Ahead of Friday’s tournament curtain raiser between hosts France and South Korea, Jeevan Jeyaratnam of Abelson Info crunches the numbers on the growth of the women’s game, and how France 2019 could break previous records when it comes to engagement.

The Women’s World Cup has continued to aggregate momentum since its inception in 1991. The inaugural tournament, held in China, featured just twelve teams and four host cities. FIFA, reluctant to dilute the strength of their “World Cup” moniker, named the competition the 1st FIFA World Championship for Women’s Football for the M&M’s Cup.

With average attendances of nearly 20,000, and featuring 99 goals across 26 matches (3.81 per game), despite each game only lasting 80 minutes, nobody could say the action was either boring or unsupported. That said, four years later, the second tournament- this time bestowed with the “World Cup” privilege and featuring 90-minute games – saw average attendances drop to around 4,300, this despite each game, again, averaging 3.81 goals. Maybe Sweden just wasn’t the place to stage the event.
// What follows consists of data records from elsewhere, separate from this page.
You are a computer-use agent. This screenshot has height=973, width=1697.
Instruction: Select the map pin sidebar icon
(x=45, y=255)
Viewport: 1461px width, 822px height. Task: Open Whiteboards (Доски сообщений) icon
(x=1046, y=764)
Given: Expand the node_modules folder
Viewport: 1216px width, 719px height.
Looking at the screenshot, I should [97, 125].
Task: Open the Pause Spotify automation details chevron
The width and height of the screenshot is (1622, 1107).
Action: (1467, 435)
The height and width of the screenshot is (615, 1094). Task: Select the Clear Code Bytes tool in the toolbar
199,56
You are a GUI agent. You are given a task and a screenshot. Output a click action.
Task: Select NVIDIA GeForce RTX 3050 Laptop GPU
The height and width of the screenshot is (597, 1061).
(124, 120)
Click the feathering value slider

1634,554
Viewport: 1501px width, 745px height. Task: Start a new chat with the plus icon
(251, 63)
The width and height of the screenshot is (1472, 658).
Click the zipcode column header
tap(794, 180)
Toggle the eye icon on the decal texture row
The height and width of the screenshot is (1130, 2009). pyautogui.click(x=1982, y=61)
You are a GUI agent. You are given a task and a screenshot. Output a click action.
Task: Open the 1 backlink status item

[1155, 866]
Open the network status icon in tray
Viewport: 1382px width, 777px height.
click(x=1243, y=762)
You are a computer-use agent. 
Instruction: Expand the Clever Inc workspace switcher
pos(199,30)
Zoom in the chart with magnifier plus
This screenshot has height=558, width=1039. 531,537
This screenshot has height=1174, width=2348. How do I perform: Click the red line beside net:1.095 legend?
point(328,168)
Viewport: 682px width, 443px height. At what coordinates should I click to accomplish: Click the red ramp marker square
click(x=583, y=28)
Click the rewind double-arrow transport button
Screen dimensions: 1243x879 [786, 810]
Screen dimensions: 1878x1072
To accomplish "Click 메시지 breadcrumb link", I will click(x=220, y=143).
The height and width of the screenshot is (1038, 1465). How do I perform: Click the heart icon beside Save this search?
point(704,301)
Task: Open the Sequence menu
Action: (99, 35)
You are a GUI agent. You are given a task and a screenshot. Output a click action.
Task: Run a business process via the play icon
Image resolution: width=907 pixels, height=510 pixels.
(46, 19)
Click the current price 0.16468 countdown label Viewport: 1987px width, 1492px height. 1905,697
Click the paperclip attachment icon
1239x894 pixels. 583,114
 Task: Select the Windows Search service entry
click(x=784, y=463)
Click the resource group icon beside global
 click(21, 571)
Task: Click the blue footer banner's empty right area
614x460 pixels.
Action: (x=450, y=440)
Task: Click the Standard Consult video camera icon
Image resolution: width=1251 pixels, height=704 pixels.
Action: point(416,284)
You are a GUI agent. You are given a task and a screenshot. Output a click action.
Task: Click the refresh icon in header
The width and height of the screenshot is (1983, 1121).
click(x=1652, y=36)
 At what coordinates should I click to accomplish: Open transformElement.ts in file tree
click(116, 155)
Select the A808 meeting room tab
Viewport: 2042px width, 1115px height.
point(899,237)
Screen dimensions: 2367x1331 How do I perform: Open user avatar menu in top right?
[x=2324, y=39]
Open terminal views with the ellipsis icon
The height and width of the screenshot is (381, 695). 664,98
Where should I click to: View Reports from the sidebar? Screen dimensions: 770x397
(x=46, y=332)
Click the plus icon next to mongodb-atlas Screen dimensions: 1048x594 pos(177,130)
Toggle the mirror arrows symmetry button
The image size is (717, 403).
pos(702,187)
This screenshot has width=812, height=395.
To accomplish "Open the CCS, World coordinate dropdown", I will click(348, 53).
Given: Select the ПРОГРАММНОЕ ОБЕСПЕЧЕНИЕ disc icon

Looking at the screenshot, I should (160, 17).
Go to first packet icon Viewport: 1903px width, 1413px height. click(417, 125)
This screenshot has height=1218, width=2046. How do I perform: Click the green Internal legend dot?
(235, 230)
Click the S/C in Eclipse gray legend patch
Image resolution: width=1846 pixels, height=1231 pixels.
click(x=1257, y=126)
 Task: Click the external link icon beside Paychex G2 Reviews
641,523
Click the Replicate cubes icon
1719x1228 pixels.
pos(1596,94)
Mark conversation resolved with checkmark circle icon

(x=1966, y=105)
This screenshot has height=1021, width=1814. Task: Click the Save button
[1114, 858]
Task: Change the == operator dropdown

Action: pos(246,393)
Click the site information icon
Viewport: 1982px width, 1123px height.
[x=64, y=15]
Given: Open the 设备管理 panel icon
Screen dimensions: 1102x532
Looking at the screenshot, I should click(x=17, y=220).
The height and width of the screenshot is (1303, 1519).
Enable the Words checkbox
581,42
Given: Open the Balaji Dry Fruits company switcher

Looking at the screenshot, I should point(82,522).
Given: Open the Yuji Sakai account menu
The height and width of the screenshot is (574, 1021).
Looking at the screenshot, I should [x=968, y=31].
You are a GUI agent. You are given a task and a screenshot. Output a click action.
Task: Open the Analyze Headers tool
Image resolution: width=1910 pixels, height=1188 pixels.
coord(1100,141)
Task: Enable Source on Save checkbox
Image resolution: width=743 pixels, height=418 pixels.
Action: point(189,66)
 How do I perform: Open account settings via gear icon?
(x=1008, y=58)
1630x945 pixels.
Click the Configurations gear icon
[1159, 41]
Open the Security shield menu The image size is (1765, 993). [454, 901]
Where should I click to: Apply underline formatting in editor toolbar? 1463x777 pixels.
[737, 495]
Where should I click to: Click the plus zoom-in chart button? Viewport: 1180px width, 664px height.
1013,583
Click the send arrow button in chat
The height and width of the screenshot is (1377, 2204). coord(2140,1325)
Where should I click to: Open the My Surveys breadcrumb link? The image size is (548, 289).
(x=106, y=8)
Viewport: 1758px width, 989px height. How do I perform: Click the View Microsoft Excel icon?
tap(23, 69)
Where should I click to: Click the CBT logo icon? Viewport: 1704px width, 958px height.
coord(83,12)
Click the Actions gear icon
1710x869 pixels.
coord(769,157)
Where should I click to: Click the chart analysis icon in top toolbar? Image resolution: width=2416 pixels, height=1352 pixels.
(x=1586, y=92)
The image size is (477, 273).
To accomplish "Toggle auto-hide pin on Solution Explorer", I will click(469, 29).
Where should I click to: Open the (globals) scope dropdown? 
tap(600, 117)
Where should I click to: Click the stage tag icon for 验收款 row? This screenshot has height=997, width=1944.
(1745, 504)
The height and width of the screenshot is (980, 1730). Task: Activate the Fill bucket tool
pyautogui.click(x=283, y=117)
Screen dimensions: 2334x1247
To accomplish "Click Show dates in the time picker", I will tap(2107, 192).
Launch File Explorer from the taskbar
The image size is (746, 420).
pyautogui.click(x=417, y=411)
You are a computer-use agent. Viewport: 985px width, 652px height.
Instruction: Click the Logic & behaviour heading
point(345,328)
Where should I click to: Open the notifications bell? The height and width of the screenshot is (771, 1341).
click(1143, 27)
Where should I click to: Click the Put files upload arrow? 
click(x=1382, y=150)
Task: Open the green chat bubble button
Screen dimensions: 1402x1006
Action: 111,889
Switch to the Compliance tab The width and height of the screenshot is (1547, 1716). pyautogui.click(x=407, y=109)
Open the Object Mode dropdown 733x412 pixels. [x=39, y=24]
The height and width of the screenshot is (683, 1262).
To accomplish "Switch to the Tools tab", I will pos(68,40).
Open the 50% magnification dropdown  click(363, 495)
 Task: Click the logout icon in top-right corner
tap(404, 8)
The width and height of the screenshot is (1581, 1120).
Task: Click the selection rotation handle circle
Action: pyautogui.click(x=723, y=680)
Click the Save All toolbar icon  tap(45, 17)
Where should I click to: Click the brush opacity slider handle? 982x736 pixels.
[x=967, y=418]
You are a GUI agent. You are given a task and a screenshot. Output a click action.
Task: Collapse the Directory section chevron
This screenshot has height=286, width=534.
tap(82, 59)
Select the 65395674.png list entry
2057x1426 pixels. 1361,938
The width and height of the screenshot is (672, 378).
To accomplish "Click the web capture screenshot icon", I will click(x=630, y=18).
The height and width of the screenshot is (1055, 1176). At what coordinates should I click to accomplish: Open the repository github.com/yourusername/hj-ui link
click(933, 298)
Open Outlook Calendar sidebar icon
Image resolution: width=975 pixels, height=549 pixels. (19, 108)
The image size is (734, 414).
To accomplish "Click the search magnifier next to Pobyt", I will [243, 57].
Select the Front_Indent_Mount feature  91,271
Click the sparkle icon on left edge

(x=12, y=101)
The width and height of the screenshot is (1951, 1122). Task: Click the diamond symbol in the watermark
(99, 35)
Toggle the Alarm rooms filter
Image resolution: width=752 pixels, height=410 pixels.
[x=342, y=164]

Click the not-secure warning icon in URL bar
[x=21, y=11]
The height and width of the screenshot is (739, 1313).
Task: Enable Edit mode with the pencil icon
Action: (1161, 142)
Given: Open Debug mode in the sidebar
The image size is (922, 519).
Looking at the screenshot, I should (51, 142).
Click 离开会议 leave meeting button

The Swedish Allsvenskan (the top men’s league) runs throughout a northern hemisphere summer and could well have taken some of the impetus away.

Perhaps FIFA took this on board, as the next tournament was hosted in the USA, victors of that opening World Championship in China. Average attendances, over an expanded 16-team format, hit 37,400, and with each match featuring an average of 3.84 goals, the entertainment factor was suitably high. In fact, the first 0-0 games in this, albeit nascent, history of the competition came in the final and third place play-off of the USA hosted tournament. That meant that 82 games had played without a 0-0 final score, this would be deemed very unusual in the men’s game, where goal expectancies are generally at least one goal lower.

Perhaps high scoring tournaments are symptomatic of a sport still in an embryonic state, the average goals per game total remained high until the 2011 finals in Germany. This was the first tournament to feature less than three goals a game (2.69, to be exact). Canada, four years later, also struggled to reach the lofty heights of old, averaging 2.81 goals, despite being the first to feature 24 teams. Generally, an expanded tournament increases the chances of some of the lowlier competitors facing a hammering, a rise in total goals, is a fair expectation. It is possible that this trend was stunted because the Women’s game was making huge improvements in quality and standards.

A good barometer for measuring increasing interest levels in a sport are the cost of the media rights. In 2019 host country France, channel TF1 have paid approximately €10M for this year’s edition of the tournament. That is more than ten times the fee paid, by French TV, for the 2015 event in Canada. Naturally, hosting will ratchet up interest, and so perhaps this is to be expected. Maybe a better illustration of the increasing power of the women’s game is the price the BBC have paid this time around.

They have doubled their 2015 spend, the new fee rising to €1M. Logically, TV rights are worth more when time zones are favourable, and there is no doubt that this is the case this year. However, in the USA, where the time zone is a little off-putting, Fox Sports has committed to showing each game live. Rumours are that Fox will be sending a bigger delegation of media to France than they did to the men’s tournament in Russia last year.

FIFA themselves also realise the potential they have on their hands; work is underway to split commercial advertising packages up from their “peg” to the men’s product. Prize money for this year’s competition has doubled to $30M, with the winners taking home $4M for their efforts.

From a bookmaking point of view, this tournament is sure to break records for wagers on the women’s game. As soon as the BBC announced they will be showing with each game live on BBC in the UK, we, at Abelson Info, were asked if we would produce goalscorers for the tournament. Each and every one of our GPS feed subscribers have now signed up to full coverage of this football feast. The momentum has well and truly built up behind the women’s event, let’s hope the players and teams in France deliver a tournament worthy of the growing support for the women’s game.